(Dataset extract)

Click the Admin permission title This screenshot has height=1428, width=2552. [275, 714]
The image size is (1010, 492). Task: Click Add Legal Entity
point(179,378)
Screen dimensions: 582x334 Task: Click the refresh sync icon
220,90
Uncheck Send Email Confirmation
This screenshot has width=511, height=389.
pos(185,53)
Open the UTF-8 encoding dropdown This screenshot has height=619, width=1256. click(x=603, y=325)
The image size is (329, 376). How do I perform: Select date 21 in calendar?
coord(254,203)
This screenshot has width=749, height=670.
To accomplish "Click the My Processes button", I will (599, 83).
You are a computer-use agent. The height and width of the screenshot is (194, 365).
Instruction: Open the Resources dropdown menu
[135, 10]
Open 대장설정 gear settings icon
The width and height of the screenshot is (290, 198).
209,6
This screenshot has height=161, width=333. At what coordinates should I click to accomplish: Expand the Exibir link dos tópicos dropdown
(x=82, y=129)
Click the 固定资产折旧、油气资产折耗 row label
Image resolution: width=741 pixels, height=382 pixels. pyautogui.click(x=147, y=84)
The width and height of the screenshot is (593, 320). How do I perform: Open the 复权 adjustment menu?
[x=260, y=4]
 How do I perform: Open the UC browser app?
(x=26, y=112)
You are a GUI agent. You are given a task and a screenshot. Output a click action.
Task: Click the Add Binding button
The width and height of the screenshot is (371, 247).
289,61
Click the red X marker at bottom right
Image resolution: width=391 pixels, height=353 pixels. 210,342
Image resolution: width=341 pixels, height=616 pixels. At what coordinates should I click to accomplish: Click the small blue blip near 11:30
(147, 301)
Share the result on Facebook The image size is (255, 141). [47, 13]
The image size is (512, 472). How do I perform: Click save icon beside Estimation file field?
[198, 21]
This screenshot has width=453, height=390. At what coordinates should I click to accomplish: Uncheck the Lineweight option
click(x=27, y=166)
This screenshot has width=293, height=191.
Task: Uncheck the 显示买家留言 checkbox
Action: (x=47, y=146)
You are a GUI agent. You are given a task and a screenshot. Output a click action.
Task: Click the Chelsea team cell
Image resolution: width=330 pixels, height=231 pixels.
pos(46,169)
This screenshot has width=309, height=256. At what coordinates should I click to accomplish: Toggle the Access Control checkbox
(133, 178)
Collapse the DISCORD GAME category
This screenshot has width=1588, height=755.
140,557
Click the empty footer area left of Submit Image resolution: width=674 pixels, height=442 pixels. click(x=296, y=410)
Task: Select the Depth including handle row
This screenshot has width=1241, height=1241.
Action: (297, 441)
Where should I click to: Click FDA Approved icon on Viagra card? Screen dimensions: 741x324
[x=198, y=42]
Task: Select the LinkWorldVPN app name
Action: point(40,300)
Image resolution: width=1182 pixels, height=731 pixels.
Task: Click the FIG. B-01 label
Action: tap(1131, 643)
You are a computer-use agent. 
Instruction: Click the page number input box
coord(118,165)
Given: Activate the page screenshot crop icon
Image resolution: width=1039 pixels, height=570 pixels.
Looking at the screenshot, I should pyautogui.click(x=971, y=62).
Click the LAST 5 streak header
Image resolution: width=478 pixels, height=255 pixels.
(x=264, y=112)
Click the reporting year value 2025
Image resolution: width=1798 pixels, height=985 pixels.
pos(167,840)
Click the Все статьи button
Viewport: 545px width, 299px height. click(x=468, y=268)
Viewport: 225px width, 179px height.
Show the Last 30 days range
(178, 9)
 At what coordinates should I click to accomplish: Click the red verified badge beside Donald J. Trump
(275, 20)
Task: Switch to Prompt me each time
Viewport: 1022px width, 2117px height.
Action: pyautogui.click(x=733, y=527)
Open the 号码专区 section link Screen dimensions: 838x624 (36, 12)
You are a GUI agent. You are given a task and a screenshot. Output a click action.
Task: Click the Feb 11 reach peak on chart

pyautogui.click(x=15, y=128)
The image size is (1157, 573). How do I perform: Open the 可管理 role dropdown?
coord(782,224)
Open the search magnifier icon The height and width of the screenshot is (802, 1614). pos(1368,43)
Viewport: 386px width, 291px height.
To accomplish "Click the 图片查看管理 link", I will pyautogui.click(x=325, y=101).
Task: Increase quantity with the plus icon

(End Dataset extract)

Prompt »
Without leaving anything out, retype the material exactly.

Response »
Click the Admin permission title This screenshot has height=1428, width=2552. [275, 714]
The image size is (1010, 492). Task: Click Add Legal Entity
point(179,378)
Screen dimensions: 582x334 Task: Click the refresh sync icon
220,90
Uncheck Send Email Confirmation
This screenshot has width=511, height=389.
pos(185,53)
Open the UTF-8 encoding dropdown This screenshot has height=619, width=1256. click(x=603, y=325)
The image size is (329, 376). How do I perform: Select date 21 in calendar?
coord(254,203)
This screenshot has width=749, height=670.
To accomplish "Click the My Processes button", I will (599, 83).
You are a computer-use agent. The height and width of the screenshot is (194, 365).
Instruction: Open the Resources dropdown menu
[135, 10]
Open 대장설정 gear settings icon
The width and height of the screenshot is (290, 198).
209,6
This screenshot has height=161, width=333. At what coordinates should I click to accomplish: Expand the Exibir link dos tópicos dropdown
(x=82, y=129)
Click the 固定资产折旧、油气资产折耗 row label
Image resolution: width=741 pixels, height=382 pixels. pyautogui.click(x=147, y=84)
The width and height of the screenshot is (593, 320). How do I perform: Open the 复权 adjustment menu?
[x=260, y=4]
 How do I perform: Open the UC browser app?
(x=26, y=112)
You are a GUI agent. You are given a task and a screenshot. Output a click action.
Task: Click the Add Binding button
The width and height of the screenshot is (371, 247).
289,61
Click the red X marker at bottom right
Image resolution: width=391 pixels, height=353 pixels. 210,342
Image resolution: width=341 pixels, height=616 pixels. At what coordinates should I click to accomplish: Click the small blue blip near 11:30
(147, 301)
Share the result on Facebook The image size is (255, 141). [47, 13]
The image size is (512, 472). How do I perform: Click save icon beside Estimation file field?
[198, 21]
This screenshot has width=453, height=390. At what coordinates should I click to accomplish: Uncheck the Lineweight option
click(x=27, y=166)
This screenshot has width=293, height=191.
Task: Uncheck the 显示买家留言 checkbox
Action: (x=47, y=146)
You are a GUI agent. You are given a task and a screenshot. Output a click action.
Task: Click the Chelsea team cell
Image resolution: width=330 pixels, height=231 pixels.
pos(46,169)
This screenshot has width=309, height=256. At what coordinates should I click to accomplish: Toggle the Access Control checkbox
(133, 178)
Collapse the DISCORD GAME category
This screenshot has width=1588, height=755.
140,557
Click the empty footer area left of Submit Image resolution: width=674 pixels, height=442 pixels. click(x=296, y=410)
Task: Select the Depth including handle row
This screenshot has width=1241, height=1241.
Action: (297, 441)
Where should I click to: Click FDA Approved icon on Viagra card? Screen dimensions: 741x324
[x=198, y=42]
Task: Select the LinkWorldVPN app name
Action: point(40,300)
Image resolution: width=1182 pixels, height=731 pixels.
Task: Click the FIG. B-01 label
Action: tap(1131, 643)
You are a computer-use agent. 
Instruction: Click the page number input box
coord(118,165)
Given: Activate the page screenshot crop icon
Image resolution: width=1039 pixels, height=570 pixels.
Looking at the screenshot, I should pyautogui.click(x=971, y=62).
Click the LAST 5 streak header
Image resolution: width=478 pixels, height=255 pixels.
(x=264, y=112)
Click the reporting year value 2025
Image resolution: width=1798 pixels, height=985 pixels.
pos(167,840)
Click the Все статьи button
Viewport: 545px width, 299px height. click(x=468, y=268)
Viewport: 225px width, 179px height.
Show the Last 30 days range
(178, 9)
 At what coordinates should I click to accomplish: Click the red verified badge beside Donald J. Trump
(275, 20)
Task: Switch to Prompt me each time
Viewport: 1022px width, 2117px height.
Action: pyautogui.click(x=733, y=527)
Open the 号码专区 section link Screen dimensions: 838x624 (36, 12)
You are a GUI agent. You are given a task and a screenshot. Output a click action.
Task: Click the Feb 11 reach peak on chart

pyautogui.click(x=15, y=128)
The image size is (1157, 573). How do I perform: Open the 可管理 role dropdown?
coord(782,224)
Open the search magnifier icon The height and width of the screenshot is (802, 1614). pos(1368,43)
Viewport: 386px width, 291px height.
To accomplish "Click the 图片查看管理 link", I will pyautogui.click(x=325, y=101).
Task: Increase quantity with the plus icon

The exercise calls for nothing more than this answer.